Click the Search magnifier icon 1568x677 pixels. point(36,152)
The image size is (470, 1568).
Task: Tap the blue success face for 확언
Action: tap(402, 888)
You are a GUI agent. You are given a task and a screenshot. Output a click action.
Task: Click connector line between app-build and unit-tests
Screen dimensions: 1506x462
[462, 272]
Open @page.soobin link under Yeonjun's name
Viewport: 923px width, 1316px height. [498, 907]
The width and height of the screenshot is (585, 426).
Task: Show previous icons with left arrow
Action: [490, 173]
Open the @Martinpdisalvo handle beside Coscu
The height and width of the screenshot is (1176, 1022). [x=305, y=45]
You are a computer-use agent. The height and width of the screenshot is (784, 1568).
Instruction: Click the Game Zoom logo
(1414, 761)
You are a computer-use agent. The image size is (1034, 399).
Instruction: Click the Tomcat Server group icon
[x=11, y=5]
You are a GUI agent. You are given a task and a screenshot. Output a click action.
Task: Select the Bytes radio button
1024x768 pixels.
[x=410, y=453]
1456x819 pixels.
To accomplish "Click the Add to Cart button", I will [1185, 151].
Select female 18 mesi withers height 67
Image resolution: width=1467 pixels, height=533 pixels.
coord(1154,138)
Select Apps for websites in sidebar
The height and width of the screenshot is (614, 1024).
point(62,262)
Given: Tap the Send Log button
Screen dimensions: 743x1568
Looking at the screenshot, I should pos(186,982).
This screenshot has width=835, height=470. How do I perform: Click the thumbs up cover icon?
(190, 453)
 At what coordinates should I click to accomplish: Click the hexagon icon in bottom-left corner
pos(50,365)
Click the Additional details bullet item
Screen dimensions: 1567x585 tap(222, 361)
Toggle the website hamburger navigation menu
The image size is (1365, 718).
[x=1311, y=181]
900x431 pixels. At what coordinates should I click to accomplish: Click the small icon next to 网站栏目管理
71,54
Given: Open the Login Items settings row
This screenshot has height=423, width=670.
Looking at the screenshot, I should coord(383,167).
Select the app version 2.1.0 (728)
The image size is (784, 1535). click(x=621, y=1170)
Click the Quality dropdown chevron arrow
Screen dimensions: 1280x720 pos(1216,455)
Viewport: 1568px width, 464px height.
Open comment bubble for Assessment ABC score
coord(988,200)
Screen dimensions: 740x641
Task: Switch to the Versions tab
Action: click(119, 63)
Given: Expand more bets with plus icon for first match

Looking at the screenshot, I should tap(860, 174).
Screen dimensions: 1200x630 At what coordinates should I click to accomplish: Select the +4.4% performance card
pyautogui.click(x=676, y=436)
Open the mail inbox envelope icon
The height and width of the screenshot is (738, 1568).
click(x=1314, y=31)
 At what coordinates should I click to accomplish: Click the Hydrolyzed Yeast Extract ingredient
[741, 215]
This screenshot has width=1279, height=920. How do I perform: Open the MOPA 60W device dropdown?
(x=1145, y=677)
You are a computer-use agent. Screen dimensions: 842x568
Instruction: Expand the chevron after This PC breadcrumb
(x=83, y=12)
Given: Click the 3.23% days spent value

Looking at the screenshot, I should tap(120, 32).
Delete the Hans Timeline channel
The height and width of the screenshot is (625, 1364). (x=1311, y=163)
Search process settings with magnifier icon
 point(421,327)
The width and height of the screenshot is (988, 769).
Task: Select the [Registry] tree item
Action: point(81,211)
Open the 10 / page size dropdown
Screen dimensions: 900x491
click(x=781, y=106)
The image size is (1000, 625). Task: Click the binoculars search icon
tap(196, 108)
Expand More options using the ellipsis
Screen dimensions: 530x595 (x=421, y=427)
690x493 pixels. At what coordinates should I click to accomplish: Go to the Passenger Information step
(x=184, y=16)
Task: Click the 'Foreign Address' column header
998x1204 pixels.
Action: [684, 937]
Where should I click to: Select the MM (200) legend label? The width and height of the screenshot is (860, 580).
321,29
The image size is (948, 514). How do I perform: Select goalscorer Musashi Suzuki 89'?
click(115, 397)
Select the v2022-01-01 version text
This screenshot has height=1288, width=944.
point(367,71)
+++
About this exercise
Retype word for word the line above with "The image size is (1000, 625)." and all lines after it, nothing else.

Exercise answer
The image size is (1000, 625). Task: Click the binoculars search icon
tap(196, 108)
Expand More options using the ellipsis
Screen dimensions: 530x595 (x=421, y=427)
690x493 pixels. At what coordinates should I click to accomplish: Go to the Passenger Information step
(x=184, y=16)
Task: Click the 'Foreign Address' column header
998x1204 pixels.
Action: [684, 937]
Where should I click to: Select the MM (200) legend label? The width and height of the screenshot is (860, 580).
321,29
The image size is (948, 514). How do I perform: Select goalscorer Musashi Suzuki 89'?
click(115, 397)
Select the v2022-01-01 version text
This screenshot has height=1288, width=944.
point(367,71)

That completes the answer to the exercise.